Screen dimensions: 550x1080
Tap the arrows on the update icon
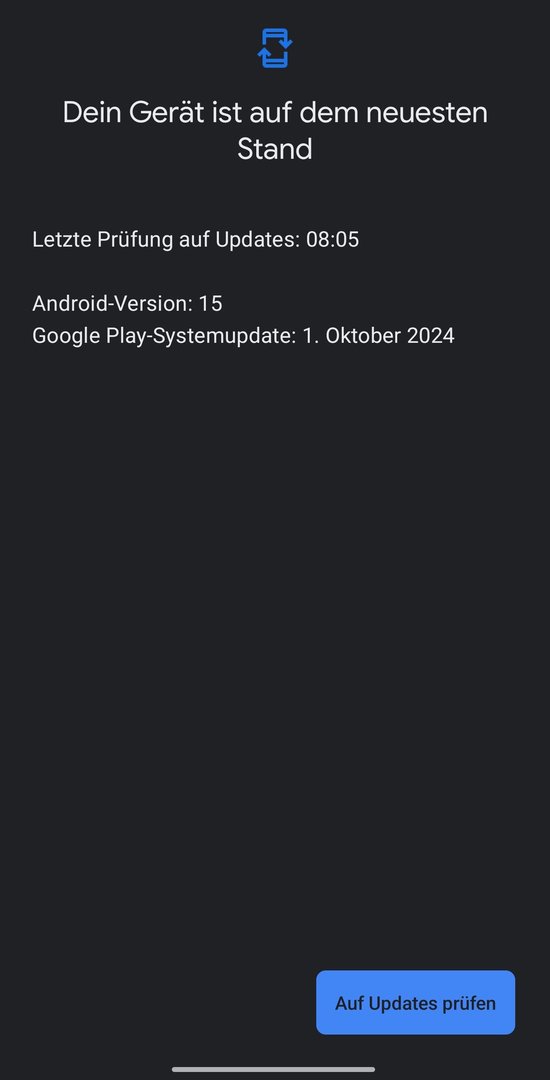[x=275, y=48]
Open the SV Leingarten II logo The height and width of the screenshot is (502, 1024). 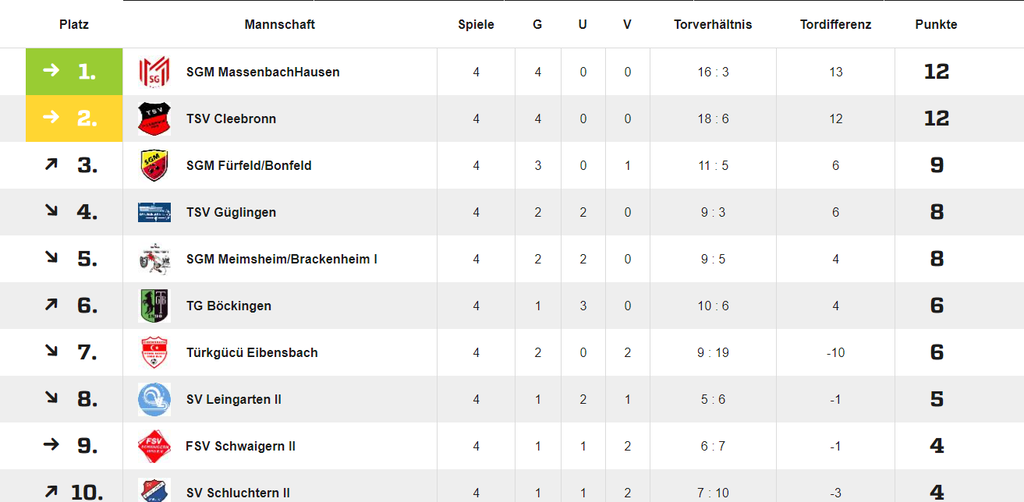tap(154, 399)
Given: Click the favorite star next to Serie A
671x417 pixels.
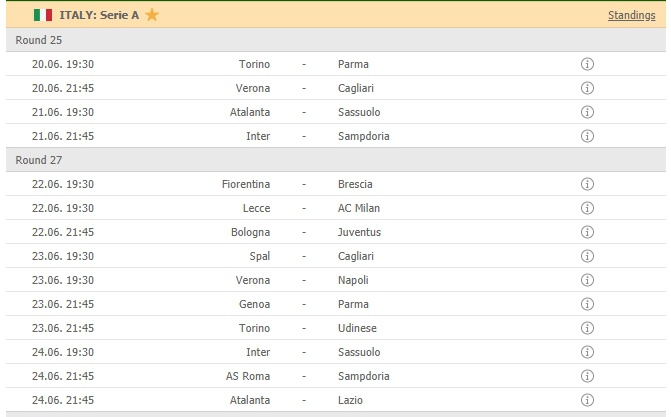Looking at the screenshot, I should pos(152,15).
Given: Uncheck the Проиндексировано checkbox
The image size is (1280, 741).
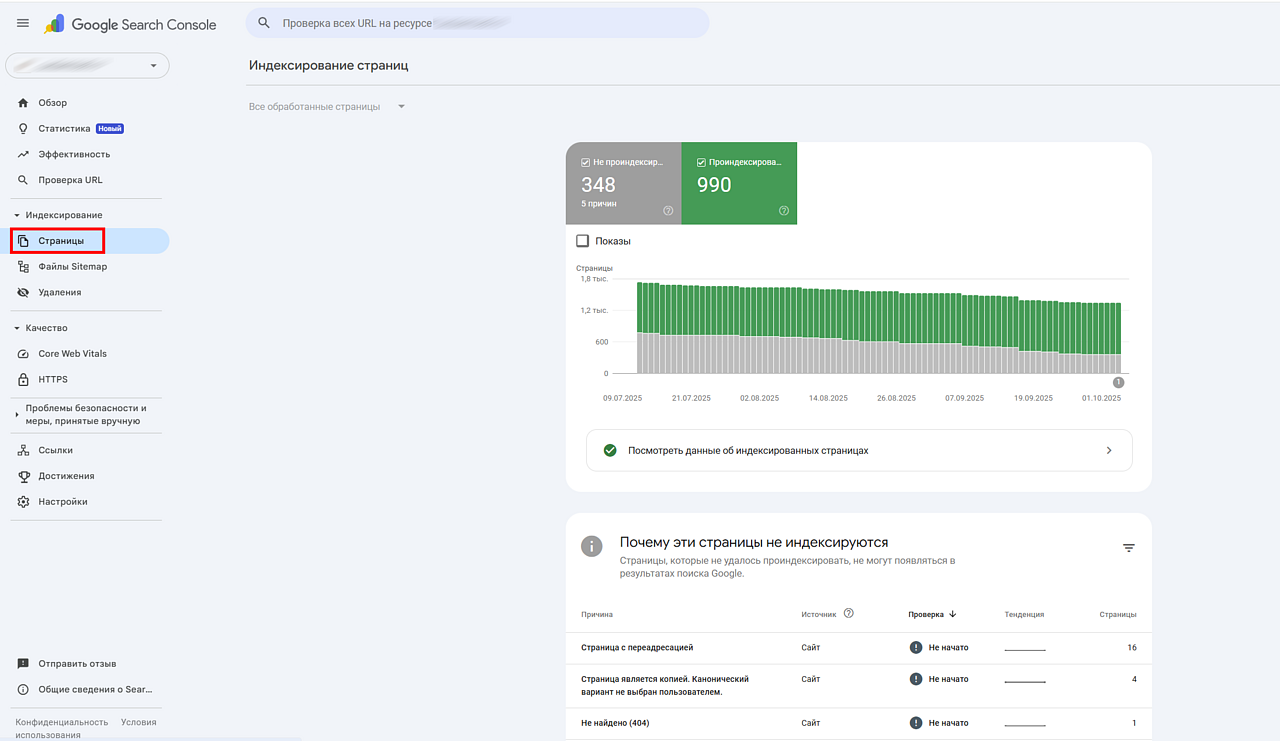Looking at the screenshot, I should point(702,161).
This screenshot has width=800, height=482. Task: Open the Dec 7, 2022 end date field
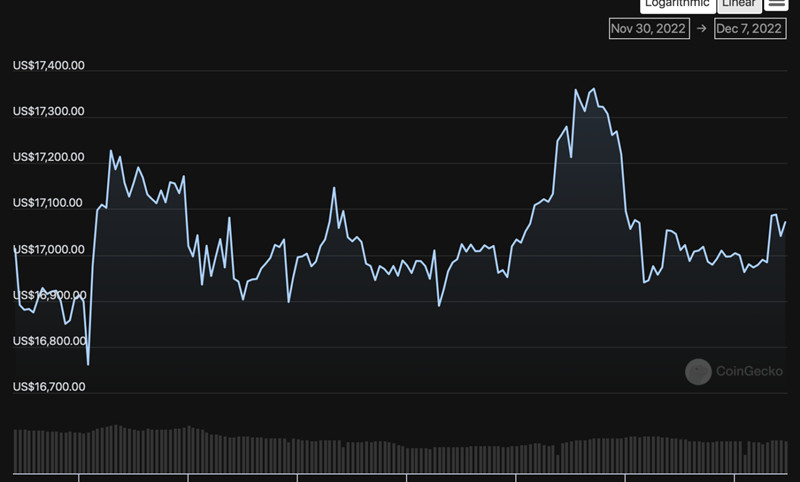(750, 29)
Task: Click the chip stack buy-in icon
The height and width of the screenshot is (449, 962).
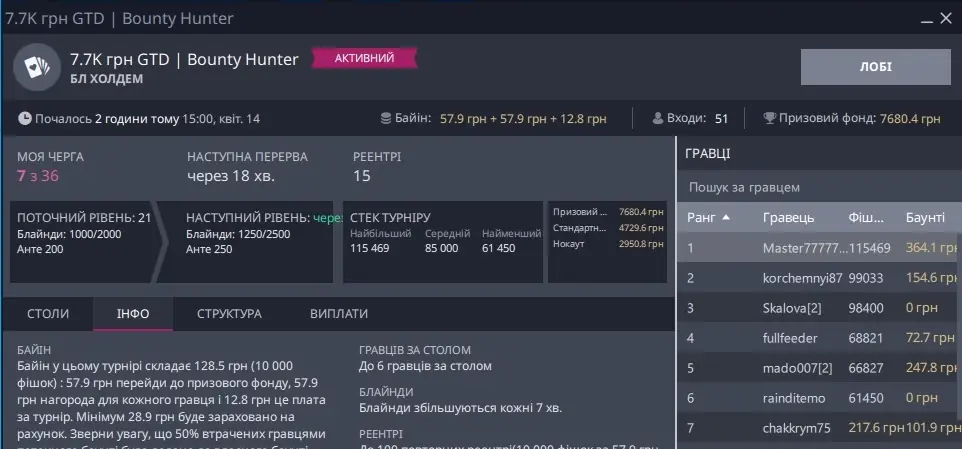Action: (385, 119)
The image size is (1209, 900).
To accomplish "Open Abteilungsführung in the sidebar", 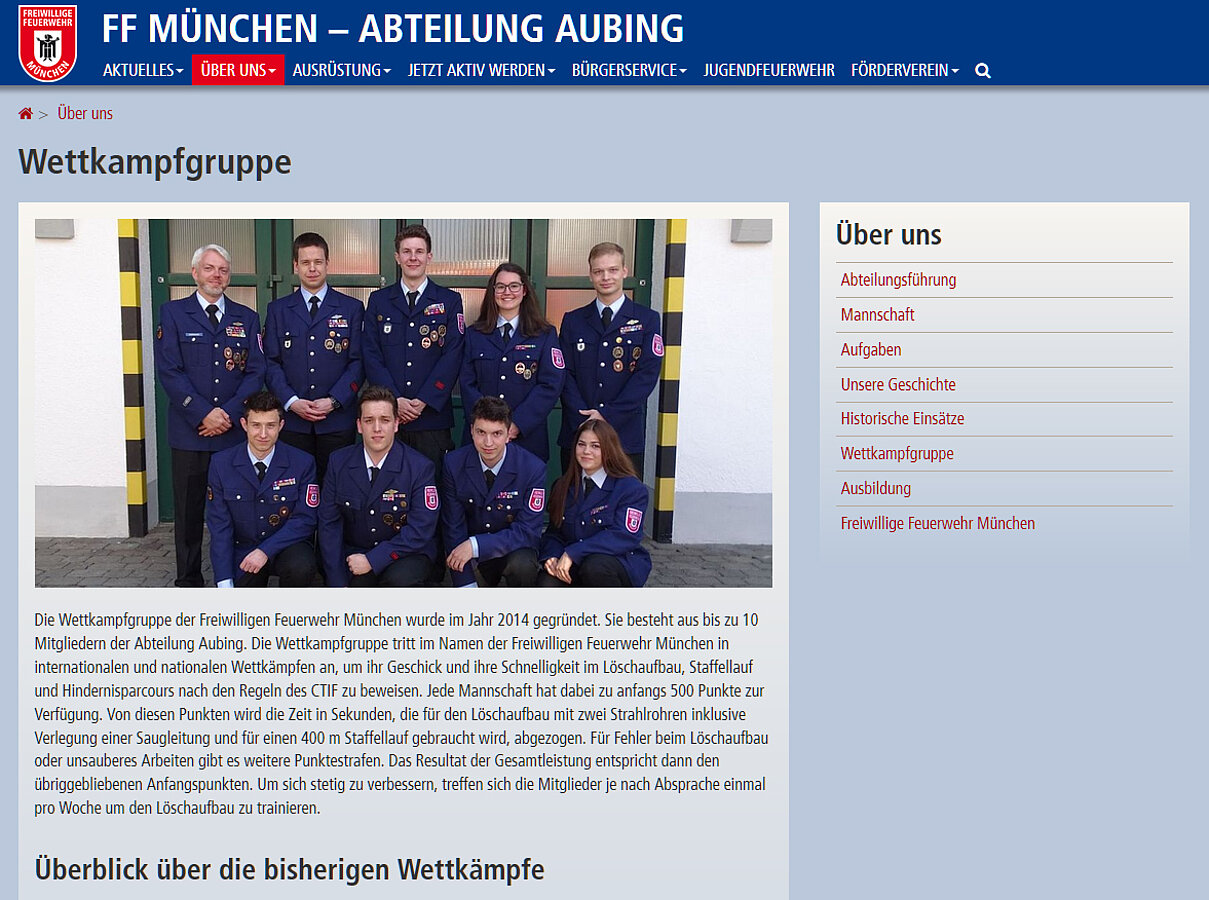I will coord(898,280).
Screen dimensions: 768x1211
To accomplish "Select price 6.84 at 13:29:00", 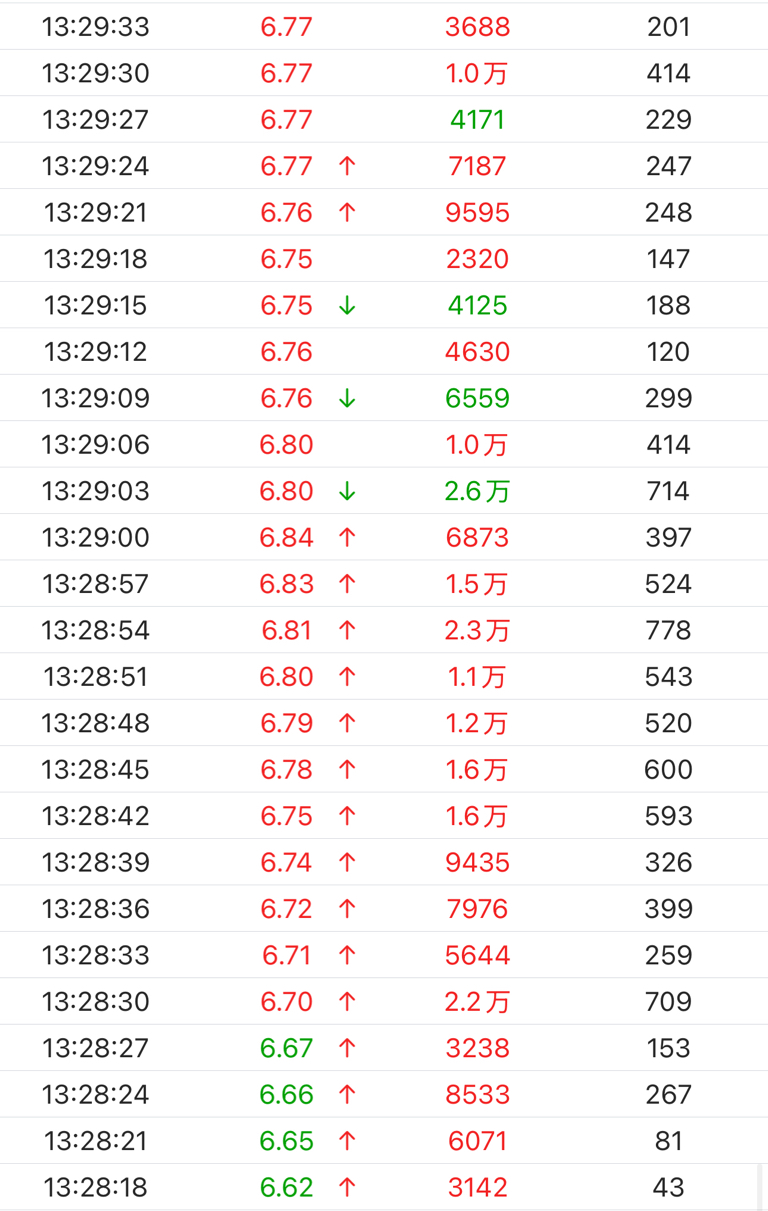I will 287,538.
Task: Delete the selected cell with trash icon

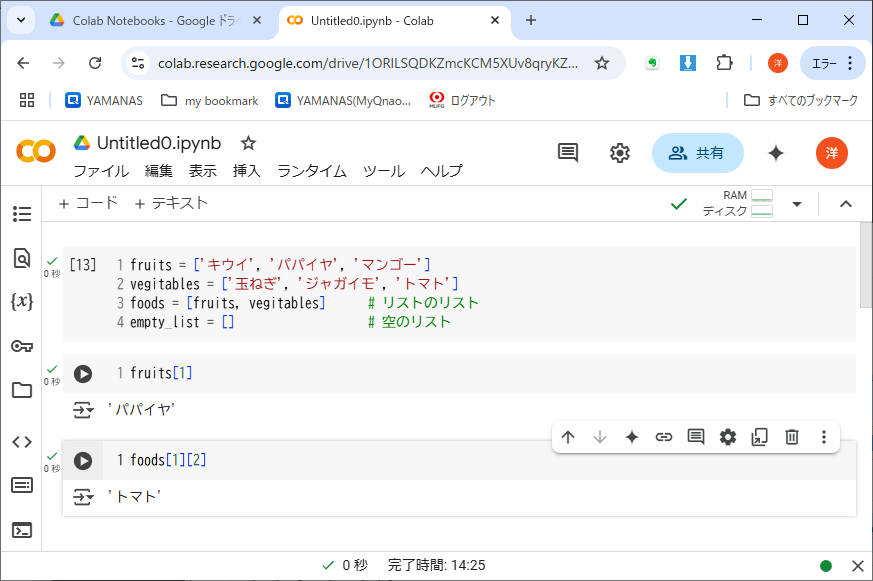Action: 791,436
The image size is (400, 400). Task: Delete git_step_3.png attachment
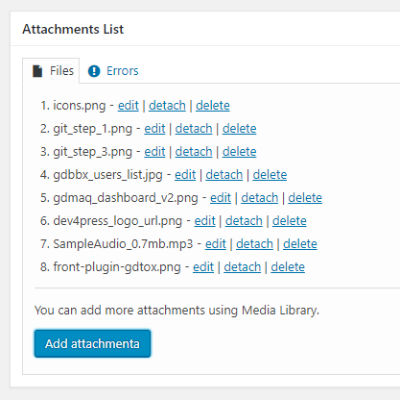[x=239, y=152]
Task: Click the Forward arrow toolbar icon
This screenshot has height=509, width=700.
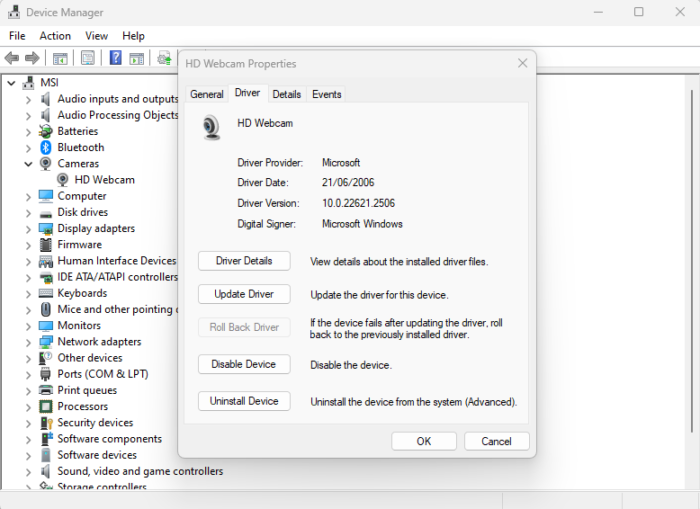Action: 32,58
---*---
Lines holding the word "Click" in the records above: how many are there? Answer with the number only.

(RESULT):
3